# Parallelize your python code

In this lesson you will learn how to paralellize custom python code using Dask. You will learn about the Futures and Delayed APIs, and how to use them to parallelize customs functions.

The example we will be tackling consist of scrapping and cleaning some data from Stack Overflow website. BUt first let's do a quick recap on Futures and Delayed objects.

## Futures and Delayed: low-level collections

Dask low-level collections are the best tools when you need to have fine control control to build custom parallel and distributed computations.

**NOTE:** For an introductory lesson on futures and delayed revisit:
- https://tutorial.dask.org/03_dask.delayed.html
- https://tutorial.dask.org/05_futures.html


## Recap Basics
### Futures

Submit arbitrary functions for computation in a parallelized, eager, and non-blocking way. 

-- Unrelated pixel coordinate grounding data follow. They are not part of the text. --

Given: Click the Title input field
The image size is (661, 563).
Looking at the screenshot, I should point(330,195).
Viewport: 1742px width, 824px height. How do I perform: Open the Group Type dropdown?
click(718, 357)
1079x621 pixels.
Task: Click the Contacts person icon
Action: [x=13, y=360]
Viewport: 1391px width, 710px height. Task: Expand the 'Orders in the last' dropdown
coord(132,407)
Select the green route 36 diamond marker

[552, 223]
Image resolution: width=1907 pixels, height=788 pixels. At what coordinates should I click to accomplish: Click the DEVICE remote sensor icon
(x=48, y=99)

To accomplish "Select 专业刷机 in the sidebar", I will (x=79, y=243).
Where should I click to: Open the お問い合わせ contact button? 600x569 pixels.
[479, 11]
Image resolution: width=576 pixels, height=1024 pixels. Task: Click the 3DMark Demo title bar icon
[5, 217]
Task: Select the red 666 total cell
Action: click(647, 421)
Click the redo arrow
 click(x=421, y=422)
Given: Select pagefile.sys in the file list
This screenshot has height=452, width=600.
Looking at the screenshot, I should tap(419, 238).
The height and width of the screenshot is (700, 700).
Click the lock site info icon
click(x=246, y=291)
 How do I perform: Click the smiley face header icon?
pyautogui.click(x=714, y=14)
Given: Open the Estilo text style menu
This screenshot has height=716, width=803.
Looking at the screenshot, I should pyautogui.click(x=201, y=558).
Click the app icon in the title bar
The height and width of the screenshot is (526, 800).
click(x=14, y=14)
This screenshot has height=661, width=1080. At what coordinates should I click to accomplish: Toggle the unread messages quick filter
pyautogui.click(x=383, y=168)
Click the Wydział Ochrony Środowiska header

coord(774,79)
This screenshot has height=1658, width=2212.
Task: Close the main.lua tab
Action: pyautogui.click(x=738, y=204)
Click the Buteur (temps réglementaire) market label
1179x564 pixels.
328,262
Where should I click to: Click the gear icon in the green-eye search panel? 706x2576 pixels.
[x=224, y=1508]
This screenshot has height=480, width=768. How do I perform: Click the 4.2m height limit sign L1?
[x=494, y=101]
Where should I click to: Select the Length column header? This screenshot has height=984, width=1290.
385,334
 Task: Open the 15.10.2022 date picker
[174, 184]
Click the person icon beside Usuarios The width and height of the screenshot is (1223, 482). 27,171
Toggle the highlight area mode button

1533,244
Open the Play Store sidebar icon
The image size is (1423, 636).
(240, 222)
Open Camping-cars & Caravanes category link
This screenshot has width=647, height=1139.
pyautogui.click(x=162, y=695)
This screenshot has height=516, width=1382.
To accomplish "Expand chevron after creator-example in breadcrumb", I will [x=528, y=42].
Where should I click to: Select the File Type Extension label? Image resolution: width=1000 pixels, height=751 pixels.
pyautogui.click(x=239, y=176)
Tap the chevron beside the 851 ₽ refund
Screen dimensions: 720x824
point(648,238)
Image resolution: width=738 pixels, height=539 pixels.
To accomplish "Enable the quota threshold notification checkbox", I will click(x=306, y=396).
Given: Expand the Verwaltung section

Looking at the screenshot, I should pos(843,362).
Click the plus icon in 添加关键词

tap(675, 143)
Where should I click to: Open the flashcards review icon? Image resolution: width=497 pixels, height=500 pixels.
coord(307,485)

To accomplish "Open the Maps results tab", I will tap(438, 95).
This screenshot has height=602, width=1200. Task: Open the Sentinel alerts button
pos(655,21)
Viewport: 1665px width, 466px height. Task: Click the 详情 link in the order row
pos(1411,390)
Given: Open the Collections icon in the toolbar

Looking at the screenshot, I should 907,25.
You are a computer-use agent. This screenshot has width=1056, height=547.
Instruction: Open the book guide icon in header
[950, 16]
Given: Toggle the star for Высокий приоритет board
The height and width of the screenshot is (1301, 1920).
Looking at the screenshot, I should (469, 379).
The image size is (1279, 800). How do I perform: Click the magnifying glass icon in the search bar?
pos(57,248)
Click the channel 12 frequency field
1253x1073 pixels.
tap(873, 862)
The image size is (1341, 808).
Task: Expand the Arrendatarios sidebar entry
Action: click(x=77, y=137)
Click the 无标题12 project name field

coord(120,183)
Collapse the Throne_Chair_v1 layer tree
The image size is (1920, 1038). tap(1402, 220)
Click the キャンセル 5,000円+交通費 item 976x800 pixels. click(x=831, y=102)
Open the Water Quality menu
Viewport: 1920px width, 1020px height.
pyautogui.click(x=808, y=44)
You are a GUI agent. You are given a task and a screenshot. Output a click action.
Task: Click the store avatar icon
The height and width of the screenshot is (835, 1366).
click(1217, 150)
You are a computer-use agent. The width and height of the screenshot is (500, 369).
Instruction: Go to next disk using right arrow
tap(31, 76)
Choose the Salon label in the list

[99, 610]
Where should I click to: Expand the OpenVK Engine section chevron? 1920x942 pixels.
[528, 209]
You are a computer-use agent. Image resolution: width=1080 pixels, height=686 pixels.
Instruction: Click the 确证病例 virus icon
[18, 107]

The `futures` interface (derived from the built-in `concurrent.futures`) provide fine-grained real-time execution for custom situations. We can submit individual functions for evaluation with one set of inputs, or evaluated over a sequence of inputs with `submit()` and `map()`. The call returns immediately, giving one or more *futures*, whose status begins as "pending" and later becomes "finished". There is no blocking of the local Python session. With futures, as soon as the inputs are available and there is compute available, the computation starts. 

In [None]:
import dask
from dask.distributed import Client

In [None]:
client = Client(n_workers=4)
client

Let's make a toy functions, `inc`  that sleep for a while to simulate work. We'll then time running these functions normally.

In [None]:
from time import sleep

def inc(x):
    sleep(1)
    return x + 1

We can run these locally

In [None]:
inc(1)

**`client.submit()`**

Or we can submit them to run remotely with Dask. This immediately returns a future that points to the ongoing computation, and eventually to the stored result.

In [None]:
future = client.submit(inc, 1)  # returns immediately with pending future
future

If you wait a second, and then check on the future again, you’ll see that it has finished.

In [None]:
future

You can block on the computation and gather the result with the `.result()` method.

In [None]:
future.result()

**`client.map()`**

In [None]:
futures = client.map(inc, range(8))  # returns immediately with pending list of futures
futures

In [None]:
future_sum = client.submit(sum, futures)
future_sum.result()

**NOTE:** For an introductory lesson on futures revisit:
- https://tutorial.dask.org/05_futures.html

**Useful links**
* [Futures documentation](https://docs.dask.org/en/latest/futures.html)
* [Futures screencast](https://www.youtube.com/watch?v=07EiCpdhtDE)
* [Futures examples](https://examples.dask.org/futures.html)

### Delayed 

Similarly to `futures`, `delayed` can be used to support arbitrary task scheduling, but in the case of `delayed` this happens **lazily**. This is the important difference between futures and delayed, `delayed` constructs a graph while `futures` are eager.


In [None]:
@dask.delayed
def inc(x):
    sleep(1)
    return x + 1

In [None]:
x = inc(1)
x

This ran immediately, since nothing has really happened yet.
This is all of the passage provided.